▸ **WRITTEN TASK**
Copy the text lines of every item below word for word, leaving out the pictures.

## start SUPPLIED RECORDS

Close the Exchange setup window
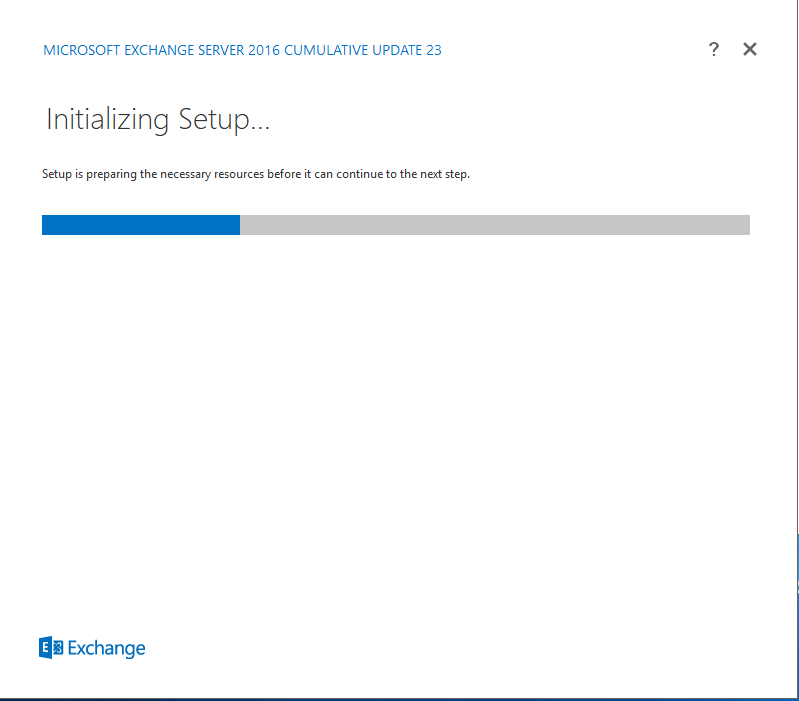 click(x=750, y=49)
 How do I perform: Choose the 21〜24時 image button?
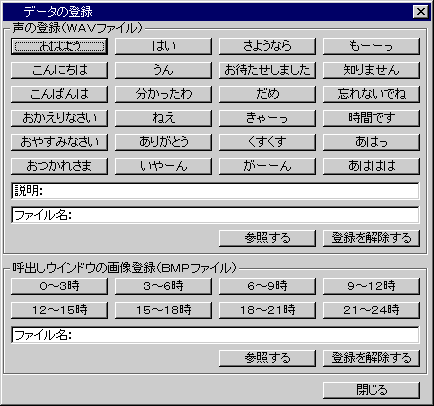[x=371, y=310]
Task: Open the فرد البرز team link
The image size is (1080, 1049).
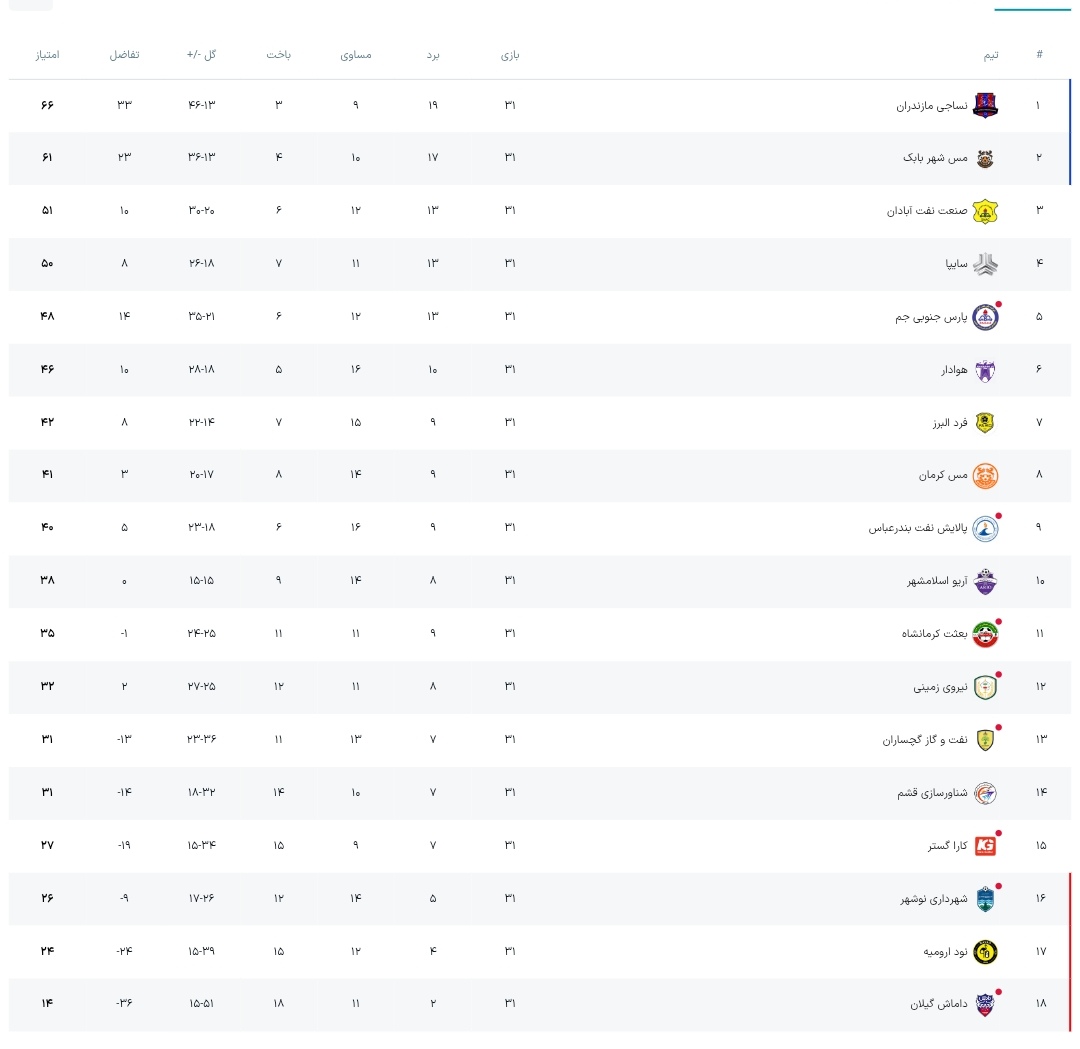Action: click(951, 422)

## end SUPPLIED RECORDS

▸ **OUTPUT OF THE TASK**
Close the Exchange setup window
 click(x=750, y=49)
 How do I perform: Choose the 21〜24時 image button?
[x=371, y=310]
Task: Open the فرد البرز team link
The image size is (1080, 1049).
Action: click(951, 422)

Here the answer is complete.